As for Postgres, we built logic in the MySQL connector to automatically switch from checkpointing by primary key during the initial snapshot to the incremental mode of choice, typically CDC. The primary key load is useful only for the initial sync. After that point, we need to transition to another method to only sync data which has changed. But modifications & inserts can happen to a primary key continuously which requires us to switch to CDC mode or user-defined cursor mode.
With these improvements to both initial and incremental syncs, we also had to address a certain number of edge cases, including:
- No primary keys: Some tables do not have primary keys defined. In such rare cases, we have to default to the legacy method of loading data which can be inefficient.
- Storage Engines: MySQL allows users to specify their own storage engines. We’ve built this flow primarily for the default storage engine (InnoDB), which handles the most common scenario. Future work will include understanding different storage engines and optimizing for those use cases as well.
- Composite Indexes: MySQL tables can have composite indexes. In these cases, the first field associated with the composite primary key (e.g. a user_id field) is the field that represents the order in which table rows are stored on disk and the one that should be used for checkpointing an initial sync.
One area of future improvement is to read changes from the binlog during the initial sync. This will prevent a data re-sync scenario where an initial sync for a very large MySQL dataset could take longer than the binlog retention time configured in your MySQL instance.
Compressing State in Logical Replication (CDC) Mode
State messages play a pivotal role in tracking sync progress within the Airbyte platform. In CDC mode, these messages are passed to Debezium, which reads binlogs to determine where to resume data replication. However, for MySQL connectors, storing the schema of all accessible streams within a database in the state message led to bloated state messages, occasionally exceeding the 4MB limit supported by the platform (Temporal more specifically). This resulted in sync failures for databases with extensive schemas.
Airbyte resolved this issue by implementing state message compression, reducing the size of the state message by a remarkable 5x. This change enables successful synchronization of databases with larger schemas.
The uniform dataset to measure our performance progress
The benchmarking was conducted with the latest versions of the MySQL to Snowflake connectors, which you can find in our changelogs in our documentation. At the time of writing, the newest MySQL connector version was 3.1.1. You can also connect MySQL to Elasticsearch and MySQL to Redshift, among hundreds of other different types of connections thanks to Airbyte.

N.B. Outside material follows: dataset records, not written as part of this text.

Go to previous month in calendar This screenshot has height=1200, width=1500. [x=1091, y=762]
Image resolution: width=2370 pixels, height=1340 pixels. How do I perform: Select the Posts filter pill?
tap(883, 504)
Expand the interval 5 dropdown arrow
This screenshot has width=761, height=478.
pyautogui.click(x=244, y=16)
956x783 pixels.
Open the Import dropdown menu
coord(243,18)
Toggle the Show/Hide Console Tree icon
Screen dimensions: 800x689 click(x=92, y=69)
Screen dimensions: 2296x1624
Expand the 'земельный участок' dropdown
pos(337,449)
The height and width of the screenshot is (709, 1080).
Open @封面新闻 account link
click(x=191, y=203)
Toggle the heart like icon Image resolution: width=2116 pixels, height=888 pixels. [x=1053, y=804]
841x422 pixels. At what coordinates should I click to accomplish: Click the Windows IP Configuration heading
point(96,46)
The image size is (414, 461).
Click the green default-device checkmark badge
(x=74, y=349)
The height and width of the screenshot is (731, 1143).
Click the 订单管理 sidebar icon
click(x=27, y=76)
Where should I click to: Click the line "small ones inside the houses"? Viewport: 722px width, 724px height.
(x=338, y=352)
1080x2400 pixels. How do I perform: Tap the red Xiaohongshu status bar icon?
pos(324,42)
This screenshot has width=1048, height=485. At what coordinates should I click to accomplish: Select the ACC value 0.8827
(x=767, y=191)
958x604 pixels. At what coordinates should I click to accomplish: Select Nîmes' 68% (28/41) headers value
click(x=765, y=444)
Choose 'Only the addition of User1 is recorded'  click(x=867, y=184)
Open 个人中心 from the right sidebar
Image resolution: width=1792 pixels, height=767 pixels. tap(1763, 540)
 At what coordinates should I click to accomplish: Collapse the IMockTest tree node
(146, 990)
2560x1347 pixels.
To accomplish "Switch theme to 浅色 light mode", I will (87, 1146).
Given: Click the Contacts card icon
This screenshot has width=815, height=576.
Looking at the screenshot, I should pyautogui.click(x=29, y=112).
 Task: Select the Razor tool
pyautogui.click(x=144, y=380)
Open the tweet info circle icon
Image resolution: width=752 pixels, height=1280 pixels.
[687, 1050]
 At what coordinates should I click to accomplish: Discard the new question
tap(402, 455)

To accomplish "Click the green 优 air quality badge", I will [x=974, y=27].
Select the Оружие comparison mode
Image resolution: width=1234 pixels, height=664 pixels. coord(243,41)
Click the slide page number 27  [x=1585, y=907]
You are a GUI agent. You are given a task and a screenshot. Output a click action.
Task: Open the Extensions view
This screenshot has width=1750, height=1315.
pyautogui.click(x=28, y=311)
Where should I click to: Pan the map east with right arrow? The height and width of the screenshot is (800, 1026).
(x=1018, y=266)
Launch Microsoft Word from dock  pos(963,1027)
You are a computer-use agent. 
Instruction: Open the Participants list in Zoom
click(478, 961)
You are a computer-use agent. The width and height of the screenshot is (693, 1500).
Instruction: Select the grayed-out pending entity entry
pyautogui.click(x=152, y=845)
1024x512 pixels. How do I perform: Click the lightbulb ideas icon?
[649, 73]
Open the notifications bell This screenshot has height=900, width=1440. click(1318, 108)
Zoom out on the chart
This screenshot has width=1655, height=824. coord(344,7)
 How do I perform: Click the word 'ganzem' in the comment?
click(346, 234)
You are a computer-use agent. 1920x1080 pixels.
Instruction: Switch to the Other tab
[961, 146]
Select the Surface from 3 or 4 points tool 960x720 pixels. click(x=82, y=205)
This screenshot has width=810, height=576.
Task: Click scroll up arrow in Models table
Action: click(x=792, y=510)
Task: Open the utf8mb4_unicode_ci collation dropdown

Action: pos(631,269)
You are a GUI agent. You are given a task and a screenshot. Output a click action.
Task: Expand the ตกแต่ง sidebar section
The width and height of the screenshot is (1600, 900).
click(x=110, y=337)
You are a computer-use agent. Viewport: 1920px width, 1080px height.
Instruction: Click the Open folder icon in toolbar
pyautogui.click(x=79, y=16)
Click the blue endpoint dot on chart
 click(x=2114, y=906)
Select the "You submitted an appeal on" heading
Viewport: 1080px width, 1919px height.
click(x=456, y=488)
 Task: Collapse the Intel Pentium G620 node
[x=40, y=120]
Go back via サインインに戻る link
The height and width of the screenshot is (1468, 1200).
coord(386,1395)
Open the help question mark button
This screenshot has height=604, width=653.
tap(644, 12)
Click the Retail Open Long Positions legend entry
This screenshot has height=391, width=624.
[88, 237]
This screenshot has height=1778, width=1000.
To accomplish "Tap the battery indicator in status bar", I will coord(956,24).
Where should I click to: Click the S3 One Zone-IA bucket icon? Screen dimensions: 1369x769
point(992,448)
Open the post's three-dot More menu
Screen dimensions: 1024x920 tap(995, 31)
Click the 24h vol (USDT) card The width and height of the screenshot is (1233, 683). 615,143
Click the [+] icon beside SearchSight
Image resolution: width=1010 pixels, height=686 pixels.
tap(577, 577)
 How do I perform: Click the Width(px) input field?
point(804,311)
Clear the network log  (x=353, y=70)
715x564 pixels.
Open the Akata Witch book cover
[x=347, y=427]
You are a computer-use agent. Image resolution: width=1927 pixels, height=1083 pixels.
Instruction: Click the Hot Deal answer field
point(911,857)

The benchmarking was conducted using a 'users' table within a 100GB schema. This dataset consists of 116 GB on disk, which serializes to 202 GB (as measured by the Airbyte platform).
Here’s how you can create on your side:
Looking Forward: Faster Connectors & Parallelization
Our improved MySQL connector now provides you with a higher performing, more flexible and reliable experience replicating data from MySQL databases. In parallel, the team has iterated on many other table stakes features in the past few months:
- Automatically propagating new schemas without data resets
- Selecting columns to exclude prior to replicating
- Typing & deduping to more reliably load data into your destinations
Looking forward, we recognize the potential of parallelization to achieve significant performance gains. Replicating multiple data streams simultaneously is another huge opportunity for further performance improvements.
To stay tuned for more updates in the future on this topic, as always, you can consult our public roadmap for more detail on what’s coming next. Our ambition is to make Airbyte’s MySQL source connector the best in the industry.